I’m a retired professor of the Jagiellonian University . Presently I work in the same position at the Wyższa Szkoła Środowiska in Bydgoszcz (the University of Environment). I have also fulfilled various pastoral duties. I have both scientific and didactic achievements in three areas: astronomy (galactic kinematics, intergalactic space), the methodology of science (mainly the problems of cosmology) and theology (the mystical theology).
You are an outstanding astronomer; do you still find time to be active in that field?
The time is not the problem, but due to continuous progress of electronics, the methods of both observation and calculation have changed in astronomy so much that I don’t even try to match the younger generation of my colleagues. It happens from time to time that I take part in research planning. I’m interested in new achievements of astronomy and especially the results of my students.
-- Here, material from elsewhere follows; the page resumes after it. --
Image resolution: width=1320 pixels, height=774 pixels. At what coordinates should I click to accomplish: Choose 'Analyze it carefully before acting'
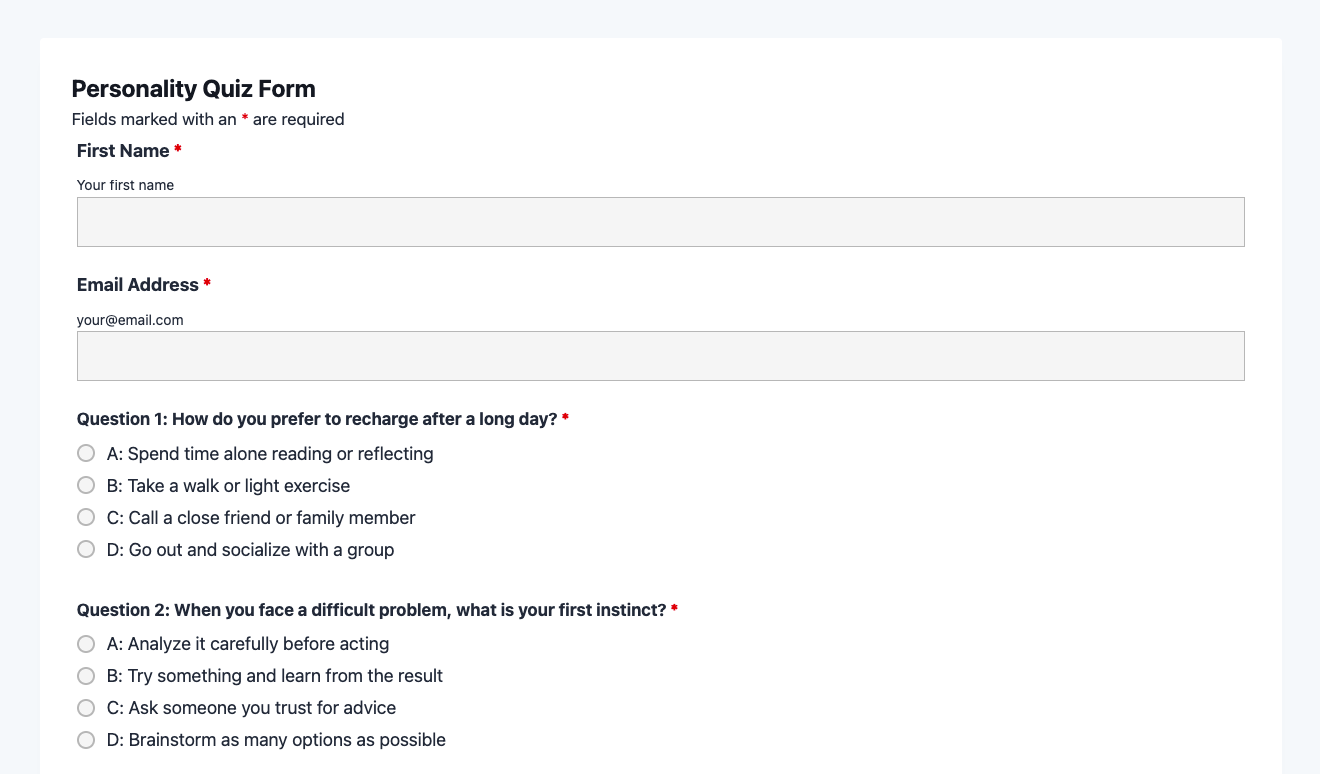(x=86, y=644)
Our blog is to a large extend inspired by the Anglican, and especially the Episcopal, tradition; during your stays in the United States you had contact with the Episcopal Church. Could you tell us something about this period?
During these four years of my research stays in the United States (three years in the Los Angeles diocese and one year in the Galveston-Houston diocese [Rev. Prof. Rudnicki probably means here the Episcopal diocese of Texas] I served as a non-stipendiary priest in three Episcopal parishes. It was simply a need of my soul: not to stop being a priest. There were only low church parishes in the surroundings of the University where I worked, even though I would rather have served in a high church one. But I had no choice. I obtained a permission and a referral from my bishop in Plock and got a certificate from the bishop in charge of the respective Episcopal diocese. The Anglican church is doctrinally comprehensive enough for me to fit in with my Mariavtism without any problem. In the sixties I also got to know the old rite with “Gloria” as a thanksgiving at the ed of the service, while in the eighties I celebrated in the reformed rite [Rev. Prof. means the 1979 version of the BCP] – “Gloria” in the same place as in the Tridentine Mass.
In a certain moment of your life you have consciously chosen Mariavitism and have been serving as a Mariavite priest for years. How would you briefly describe the essence, the basic message of Mariavitism?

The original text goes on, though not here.